» Records provided
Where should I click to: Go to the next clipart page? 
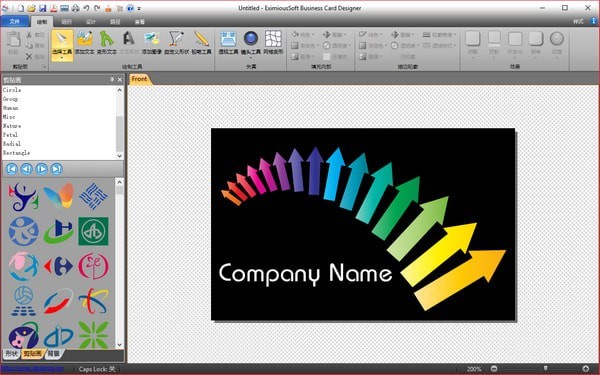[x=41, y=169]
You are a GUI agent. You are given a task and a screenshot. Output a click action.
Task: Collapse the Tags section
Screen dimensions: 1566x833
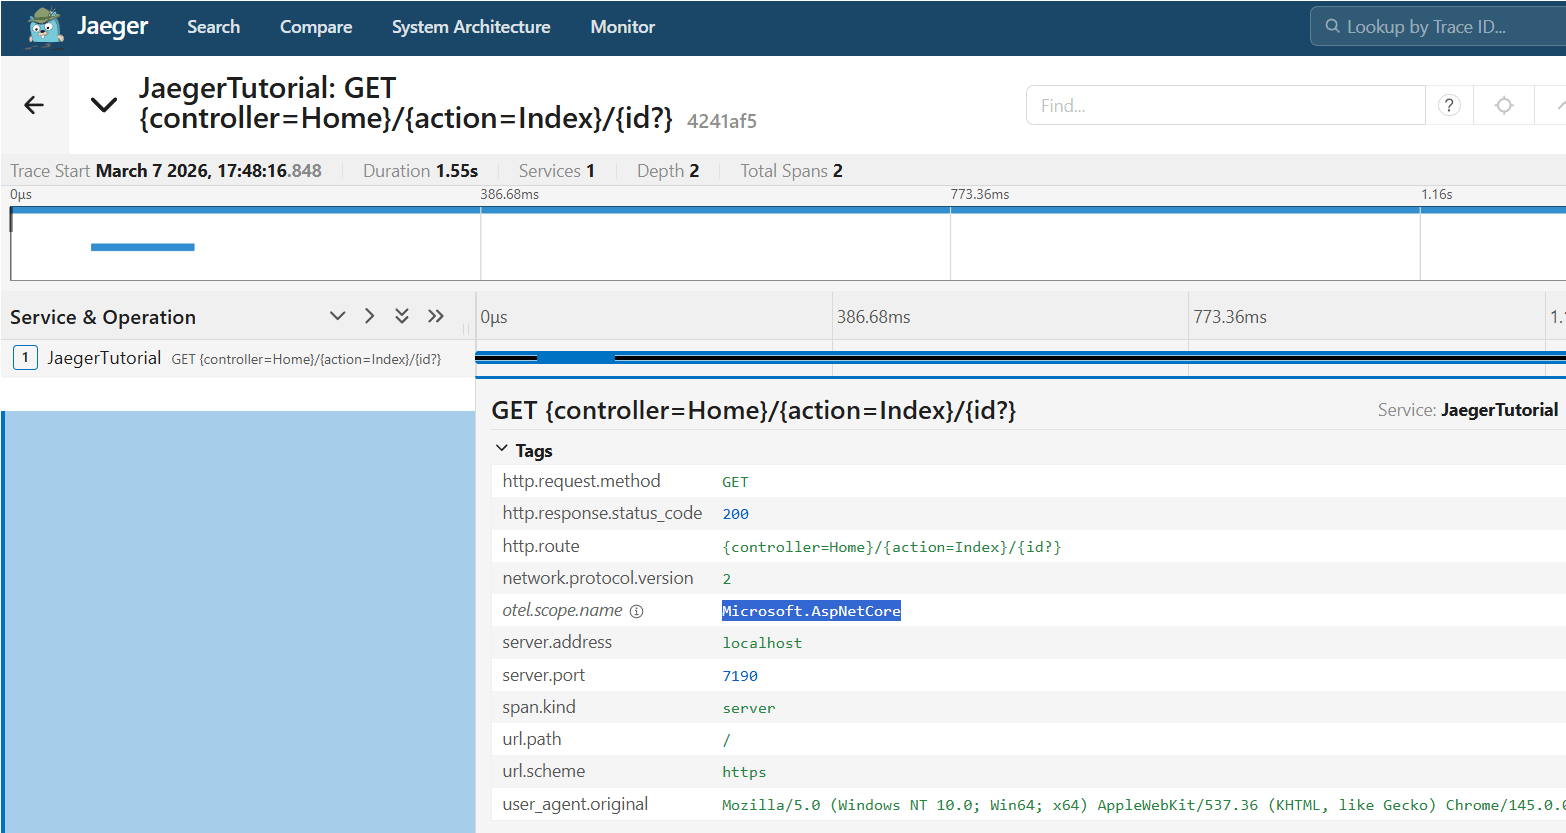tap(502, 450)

--

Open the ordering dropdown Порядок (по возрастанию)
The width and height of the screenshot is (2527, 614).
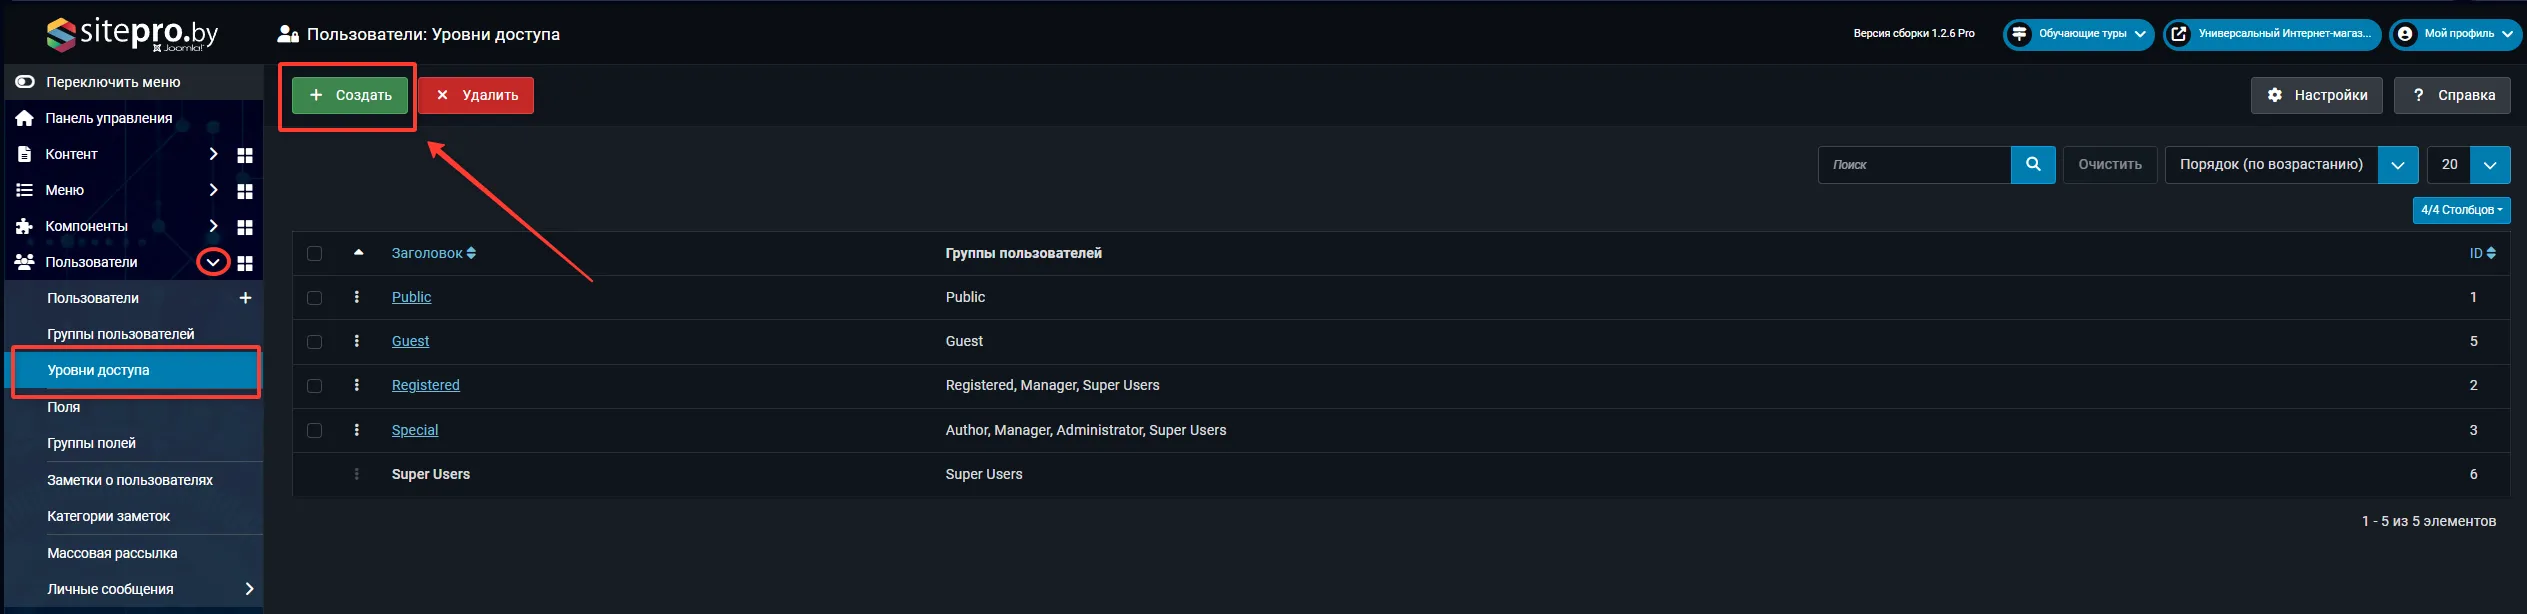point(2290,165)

--

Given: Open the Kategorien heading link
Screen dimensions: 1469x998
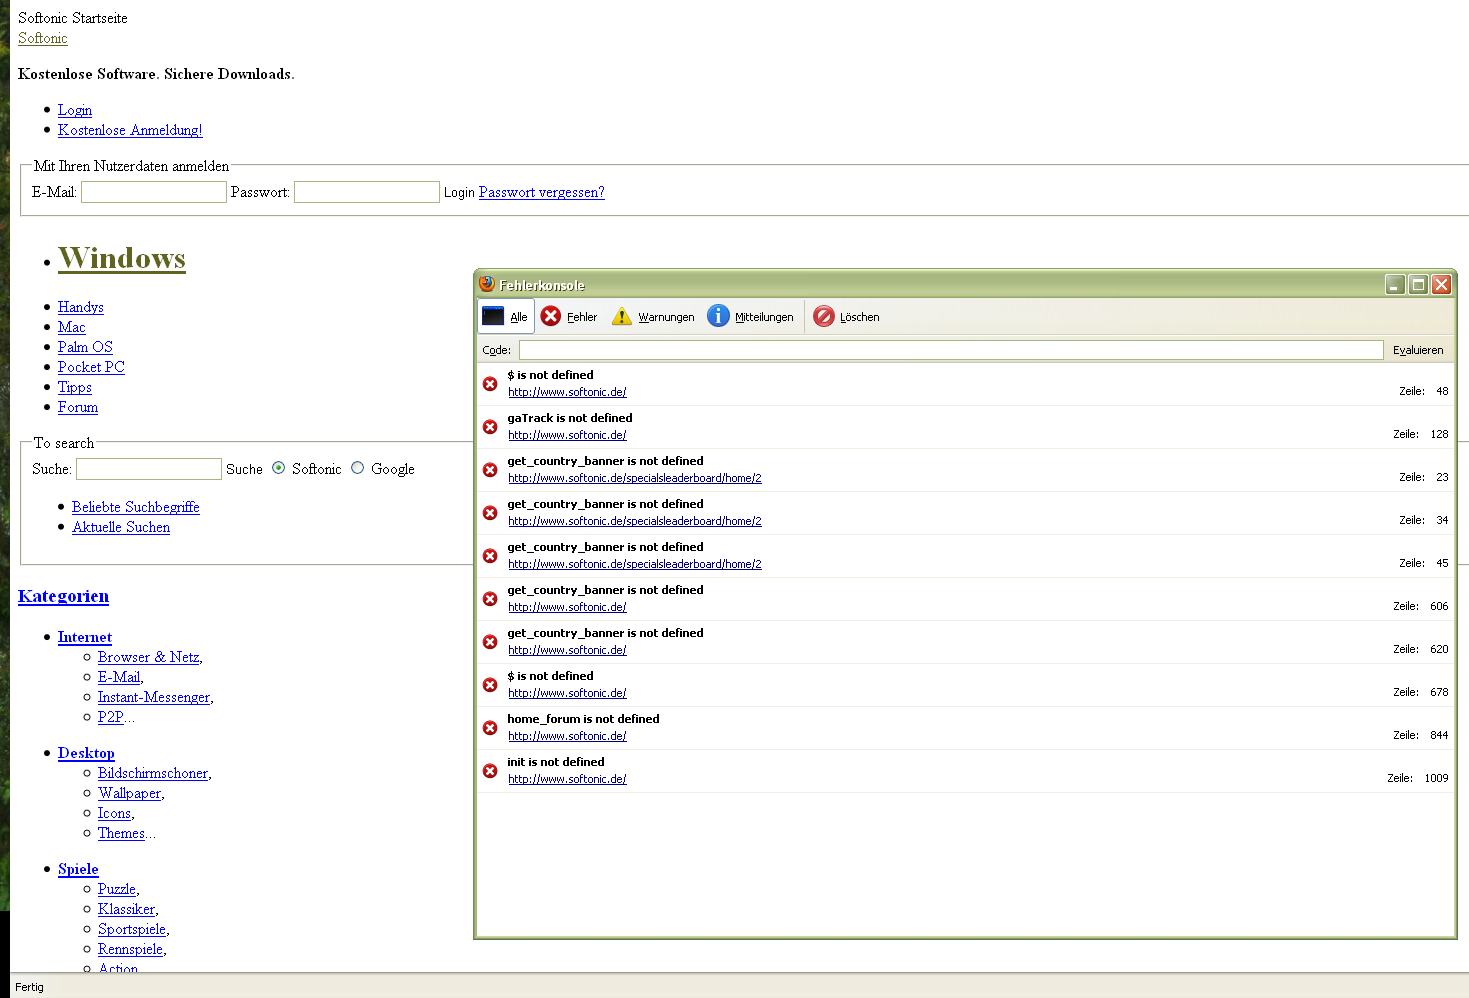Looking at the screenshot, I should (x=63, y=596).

» Stated problem
Please pick out each line in the entries above that contains the string "click", and copy those lines. The match is case-sensitive.

» Result for this exercise
Where should I click to: Go to the next clipart page? 
You are a GUI agent. You are given a task and a screenshot. Output a click action.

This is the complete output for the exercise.